PARENTS
01/16/2018 10:49 EST | Updated 01/16/2018 10:49 EST

Teaching Kids Consent Is Simple Thanks To This Video

"Ask, listen, and respect."

With the #MeToo and Time's Up movements making headlines left, right and centre, it's never been more important to teach children about consent and how to speak up for themselves.

While it might seem daunting to start this conversation with your child, a resurfaced video, created by The Virginia Sexual and Domestic Violence Action Alliance (VSDV), has simplified the concept so that anyone can understand it.

The idea is based on three principles: ask, listen, and respect.

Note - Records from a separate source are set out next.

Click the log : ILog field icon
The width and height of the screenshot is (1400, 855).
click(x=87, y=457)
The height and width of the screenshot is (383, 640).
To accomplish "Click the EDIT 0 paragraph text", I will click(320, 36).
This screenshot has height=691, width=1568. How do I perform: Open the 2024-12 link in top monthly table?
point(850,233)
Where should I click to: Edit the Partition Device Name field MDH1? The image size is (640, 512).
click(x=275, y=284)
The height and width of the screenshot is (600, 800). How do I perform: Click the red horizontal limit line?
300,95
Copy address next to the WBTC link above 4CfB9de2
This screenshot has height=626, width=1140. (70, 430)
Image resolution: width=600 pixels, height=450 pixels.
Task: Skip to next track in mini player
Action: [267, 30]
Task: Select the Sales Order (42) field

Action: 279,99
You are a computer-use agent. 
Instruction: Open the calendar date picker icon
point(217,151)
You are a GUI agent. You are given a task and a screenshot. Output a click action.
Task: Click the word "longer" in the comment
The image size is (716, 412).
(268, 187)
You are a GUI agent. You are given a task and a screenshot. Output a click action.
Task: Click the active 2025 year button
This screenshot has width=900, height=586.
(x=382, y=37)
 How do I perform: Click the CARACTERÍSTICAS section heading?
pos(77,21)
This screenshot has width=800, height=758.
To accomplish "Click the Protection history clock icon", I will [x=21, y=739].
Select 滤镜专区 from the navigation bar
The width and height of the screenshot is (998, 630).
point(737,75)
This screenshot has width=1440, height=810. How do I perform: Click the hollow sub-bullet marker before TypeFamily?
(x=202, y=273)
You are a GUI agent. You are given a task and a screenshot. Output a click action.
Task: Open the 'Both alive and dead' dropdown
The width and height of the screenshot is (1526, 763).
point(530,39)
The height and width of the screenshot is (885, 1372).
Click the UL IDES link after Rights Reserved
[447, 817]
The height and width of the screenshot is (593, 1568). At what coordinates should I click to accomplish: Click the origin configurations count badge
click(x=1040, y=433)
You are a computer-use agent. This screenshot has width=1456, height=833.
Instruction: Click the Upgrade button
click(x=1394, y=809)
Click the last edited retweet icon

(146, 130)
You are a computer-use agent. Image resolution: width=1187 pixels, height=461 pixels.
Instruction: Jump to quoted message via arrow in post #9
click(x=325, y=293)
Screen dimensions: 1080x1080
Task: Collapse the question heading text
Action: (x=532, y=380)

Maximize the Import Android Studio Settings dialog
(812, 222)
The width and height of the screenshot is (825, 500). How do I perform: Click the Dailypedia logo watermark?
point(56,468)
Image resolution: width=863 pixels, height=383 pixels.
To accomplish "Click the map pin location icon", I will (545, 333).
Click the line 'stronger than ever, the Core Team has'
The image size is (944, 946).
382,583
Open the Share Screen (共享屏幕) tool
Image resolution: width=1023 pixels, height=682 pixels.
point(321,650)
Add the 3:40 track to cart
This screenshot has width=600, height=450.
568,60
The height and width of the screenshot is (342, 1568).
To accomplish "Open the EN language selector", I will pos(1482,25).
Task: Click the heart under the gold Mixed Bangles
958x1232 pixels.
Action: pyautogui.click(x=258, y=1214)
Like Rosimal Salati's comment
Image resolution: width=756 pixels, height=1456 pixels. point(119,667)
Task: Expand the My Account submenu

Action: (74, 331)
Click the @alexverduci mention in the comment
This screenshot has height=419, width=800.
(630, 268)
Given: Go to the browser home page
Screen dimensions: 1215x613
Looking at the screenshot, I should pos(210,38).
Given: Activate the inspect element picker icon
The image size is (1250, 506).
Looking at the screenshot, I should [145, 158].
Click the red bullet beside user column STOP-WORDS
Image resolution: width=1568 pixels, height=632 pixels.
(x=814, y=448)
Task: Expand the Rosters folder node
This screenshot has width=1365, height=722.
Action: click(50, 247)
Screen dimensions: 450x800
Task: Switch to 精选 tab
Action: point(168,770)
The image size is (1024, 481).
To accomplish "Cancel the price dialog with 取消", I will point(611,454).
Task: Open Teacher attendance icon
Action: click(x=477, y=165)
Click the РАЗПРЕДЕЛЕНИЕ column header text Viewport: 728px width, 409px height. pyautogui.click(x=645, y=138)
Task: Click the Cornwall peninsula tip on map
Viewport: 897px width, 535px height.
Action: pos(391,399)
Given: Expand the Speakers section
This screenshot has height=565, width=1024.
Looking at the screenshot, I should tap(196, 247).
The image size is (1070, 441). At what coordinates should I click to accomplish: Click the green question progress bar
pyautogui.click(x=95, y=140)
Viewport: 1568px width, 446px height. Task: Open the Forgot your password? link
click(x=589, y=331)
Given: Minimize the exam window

The one-minute clip demonstrates five instances where two teens ask each other for consent during an afternoon hangout. In response, a clear "yes" or "no" is given.

"Do you want to shoot some hoops?" one teen asks, for example.

"No, not really," the other responds.

Although the video was originally shared on YouTube in 2015, it recently began recirculating after Scary Mommy re-shared it on their site. While the clip, at first glance, might seem fairly simplistic, Scary Mommy writer, Wendy Wisner, noted its subtle importance.

"I bet it would be totally eye-opening for many to see that consent is an important part of life and comes into play all the time — not just in the instance of sexual intimacy," she wrote. "Furthermore, practicing consent in all aspects of your relationships with your peers is key, and is what sets you up for good communication when it comes to the potentially more intimate aspects of these relationships."

Virginia Sexual & Domestic Violence Action Alliance/YouTube

Research has found that teaching kids about consent early can help curb abuse, as well as teach children what is and isn't normal so that they know when to report inappropriate behaviour. And, according to The VSDV Alliance, teaching consent can also "reduce sexual coercion, harassment, and even assault."

But while consent can seem like a tricky thing to teach children, VSDV Alliance's video proves it can be as simple as asking a question and respecting another person's response.

"Don't worry about being awkward. Just say what you want, and ask first," the clip reminds viewers.

In an additional resource for parents, VSDV Alliance advises moms and dads to "explain that only 'yes' means 'yes.' Just because someone doesn't say 'no,' it does not mean that person is giving consent."

This isn't the first time an educational video about consent has gone viral. Previously, a cartoon clip that compared asking for consent for sex to drinking tea gained huge praise in 2015.

And in 2016, a cheeky animation of dancing genitals received acclaim for teaching that "consent is simple. If it's not a yes, it's no."